Finance Minister Yuval Steinitz learned of Netanyahu's decision just moments before it was announced to the Knesset. Nevertheless, Steinitz said yesterday that he "respects the prime minister's decision and will act accordingly."

The exemption from VAT that fruits and vegetables have enjoyed is a historical distortion, Steinitz stated: it was right to cancel it.

"The prime minister and I have been arguing the matter for weeks, but unfortunately I was unable to convince him," the finance minister said.

Netanyahu's decision was made public shortly after Steinitz met with three Shas parliamentarians, who reiterated their opposition to the VAT on pfresh roduce. The meeting included a phone conversation with Shas chairman and interior minister Eli Yishai, who said he would fight the issue to the end.

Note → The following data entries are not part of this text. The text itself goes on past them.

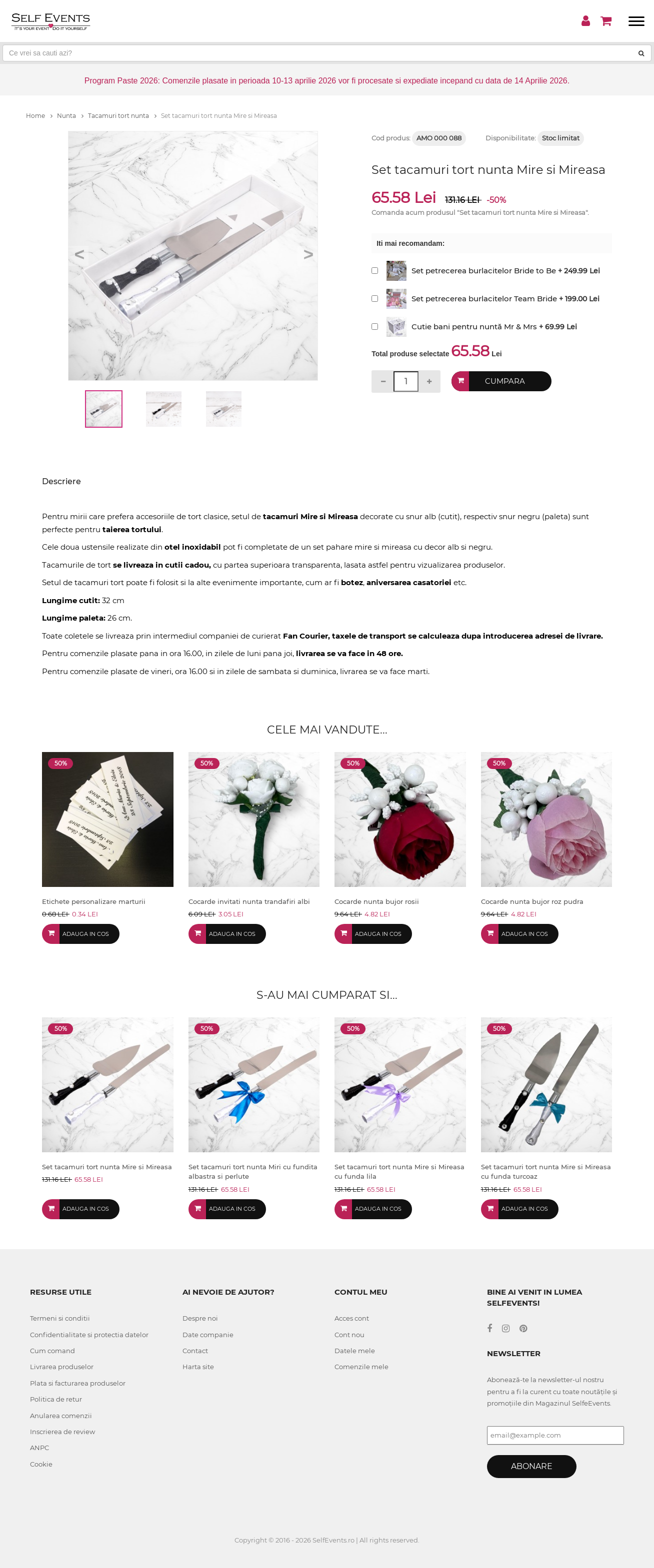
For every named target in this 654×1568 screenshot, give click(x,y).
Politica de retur (56, 1399)
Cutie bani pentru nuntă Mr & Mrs (474, 326)
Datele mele (354, 1351)
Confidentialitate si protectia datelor (89, 1335)
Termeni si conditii (60, 1318)
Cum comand (52, 1351)
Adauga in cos (85, 933)
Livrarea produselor (62, 1367)
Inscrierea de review (62, 1432)
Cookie (41, 1464)
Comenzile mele (361, 1367)
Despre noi (200, 1318)
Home (39, 115)
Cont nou (349, 1335)
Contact (195, 1351)
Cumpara (506, 381)
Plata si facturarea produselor (78, 1383)
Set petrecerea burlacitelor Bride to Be (484, 270)
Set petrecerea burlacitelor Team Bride (484, 298)
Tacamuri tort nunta (122, 115)
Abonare (531, 1466)
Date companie (208, 1335)
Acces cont (351, 1318)
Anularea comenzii (61, 1416)
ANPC (39, 1448)
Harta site (198, 1367)
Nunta (70, 115)
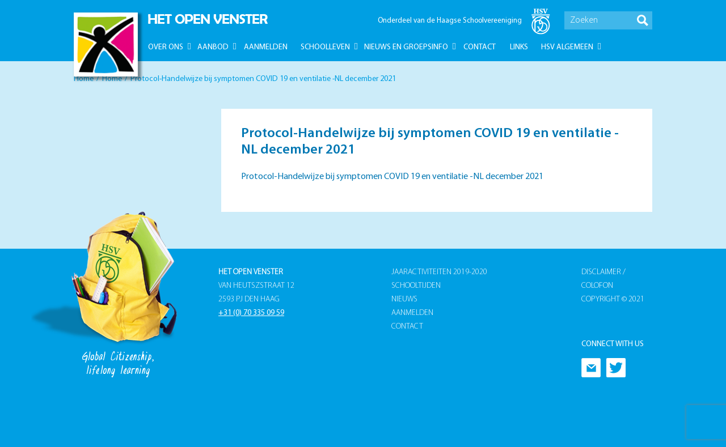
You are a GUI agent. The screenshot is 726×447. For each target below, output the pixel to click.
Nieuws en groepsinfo (406, 47)
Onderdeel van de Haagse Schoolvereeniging (450, 20)
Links (519, 47)
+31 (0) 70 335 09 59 (251, 313)
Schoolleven (325, 47)
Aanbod (213, 47)
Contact (479, 47)
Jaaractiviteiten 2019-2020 (439, 272)
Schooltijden (416, 286)
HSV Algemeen (567, 47)
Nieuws (404, 299)
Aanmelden (266, 47)
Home (84, 79)
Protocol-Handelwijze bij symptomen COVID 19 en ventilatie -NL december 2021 (392, 176)
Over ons (165, 47)
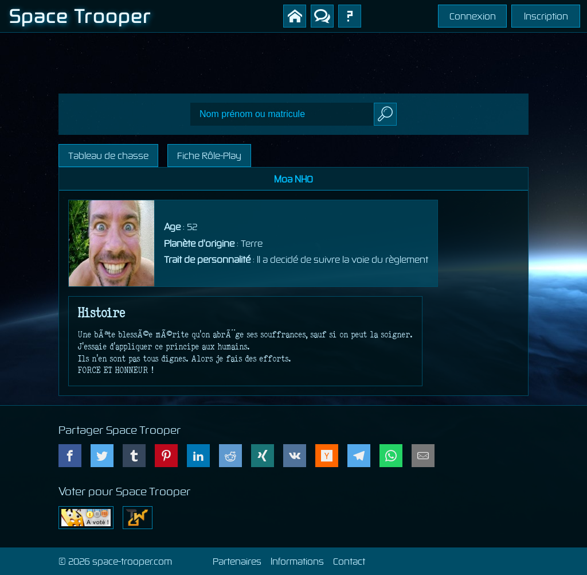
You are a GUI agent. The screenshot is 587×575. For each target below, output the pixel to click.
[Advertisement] (293, 58)
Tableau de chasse (108, 155)
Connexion (472, 16)
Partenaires (237, 561)
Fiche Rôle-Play (209, 155)
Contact (349, 561)
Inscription (546, 16)
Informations (297, 561)
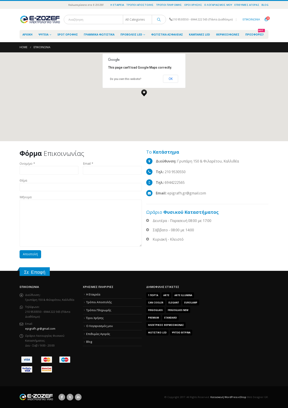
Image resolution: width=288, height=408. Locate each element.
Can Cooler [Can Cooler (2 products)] (155, 302)
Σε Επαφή (34, 272)
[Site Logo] (40, 19)
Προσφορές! (255, 33)
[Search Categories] (137, 19)
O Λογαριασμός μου (218, 4)
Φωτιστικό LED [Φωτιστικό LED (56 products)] (157, 332)
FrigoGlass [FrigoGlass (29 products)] (155, 310)
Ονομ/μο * (27, 163)
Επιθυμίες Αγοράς (246, 4)
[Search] (159, 19)
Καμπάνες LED (199, 34)
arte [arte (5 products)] (166, 295)
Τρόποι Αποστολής (140, 4)
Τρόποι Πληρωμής (169, 4)
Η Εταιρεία (117, 4)
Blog (265, 4)
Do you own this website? (125, 79)
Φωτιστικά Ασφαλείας (167, 34)
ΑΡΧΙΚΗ (27, 34)
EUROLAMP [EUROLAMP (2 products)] (190, 302)
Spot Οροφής (67, 34)
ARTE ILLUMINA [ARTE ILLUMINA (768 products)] (183, 295)
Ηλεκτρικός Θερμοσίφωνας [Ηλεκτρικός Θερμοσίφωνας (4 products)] (166, 325)
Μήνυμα (26, 197)
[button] (144, 92)
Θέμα (23, 180)
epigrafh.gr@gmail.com (40, 329)
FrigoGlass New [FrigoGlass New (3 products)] (178, 310)
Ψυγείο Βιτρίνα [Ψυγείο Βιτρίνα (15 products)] (181, 332)
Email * (88, 163)
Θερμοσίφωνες (227, 34)
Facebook (61, 397)
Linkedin (78, 397)
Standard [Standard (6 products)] (170, 317)
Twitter (70, 397)
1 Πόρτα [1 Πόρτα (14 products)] (153, 295)
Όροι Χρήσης (193, 4)
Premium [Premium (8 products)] (153, 317)
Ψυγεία (43, 34)
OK (171, 79)
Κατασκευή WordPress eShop (228, 397)
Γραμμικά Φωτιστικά (99, 34)
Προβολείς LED (131, 34)
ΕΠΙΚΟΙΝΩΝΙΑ (251, 19)
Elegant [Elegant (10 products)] (173, 302)
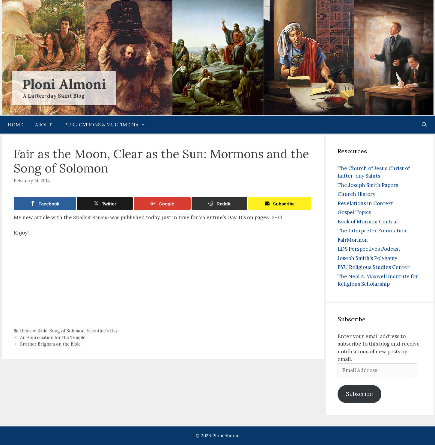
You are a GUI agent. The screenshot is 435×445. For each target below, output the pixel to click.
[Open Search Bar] (424, 125)
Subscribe (359, 393)
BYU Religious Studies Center (374, 267)
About (43, 125)
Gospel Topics (354, 212)
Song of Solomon (67, 331)
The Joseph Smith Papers (368, 185)
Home (15, 125)
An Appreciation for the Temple (52, 337)
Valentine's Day (102, 331)
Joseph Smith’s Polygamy (367, 258)
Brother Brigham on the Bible (50, 344)
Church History (356, 194)
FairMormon (353, 240)
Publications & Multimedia (107, 125)
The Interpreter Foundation (372, 230)
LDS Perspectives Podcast (369, 249)
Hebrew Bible (33, 331)
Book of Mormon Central (368, 221)
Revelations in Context (365, 203)
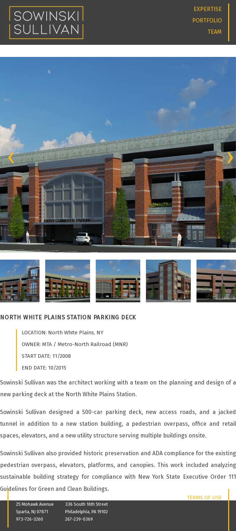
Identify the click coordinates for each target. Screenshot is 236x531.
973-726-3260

Yishai said he would be willing to resign from government and bring about early elections if necessary, adding that he was following the directives of the party's spiritual leader, Rabbi Ovadia Yosef.

Shas members welcomed Netanyahu's last-minute decision and while about it, took credit for the prime minister's about-face.

"Obviously, a government that seeks to take care of its citizens cannot permit this measure. As a result of Shas's opposition, the prime minister's people and the Finance Ministry changed their position," a Shas spokesman said.

"There has been no VAT on fruits and vegetables for 30 years, so there won't be for another 10 years either," quipped one top official in the Prime Minister's Office yesterday. Minority Affairs Minister Avishay Braverman said that the maximum income tax should remain unchanged at 46%, and the money that becomes available should be spent on important social projects.

Finance Committee chairman Moshe Gafni expressed satisfaction with the decision.

"In Israel's difficult economic situation, no new burdens should be placed on the economically disadvantaged," he said. "The plan to levy VAT on fruits and vegetables was a mistake to begin with.

Gafni has meanwhile canceled the vote on the Economic Arrangements Law that had been scheduled for this morning, during the meeting of his committee. The Economic Arrangements Law is a hodgepodge of unrelated legislative items that have some vague connection with economics. It is always passed in conjunction with the Budget Law.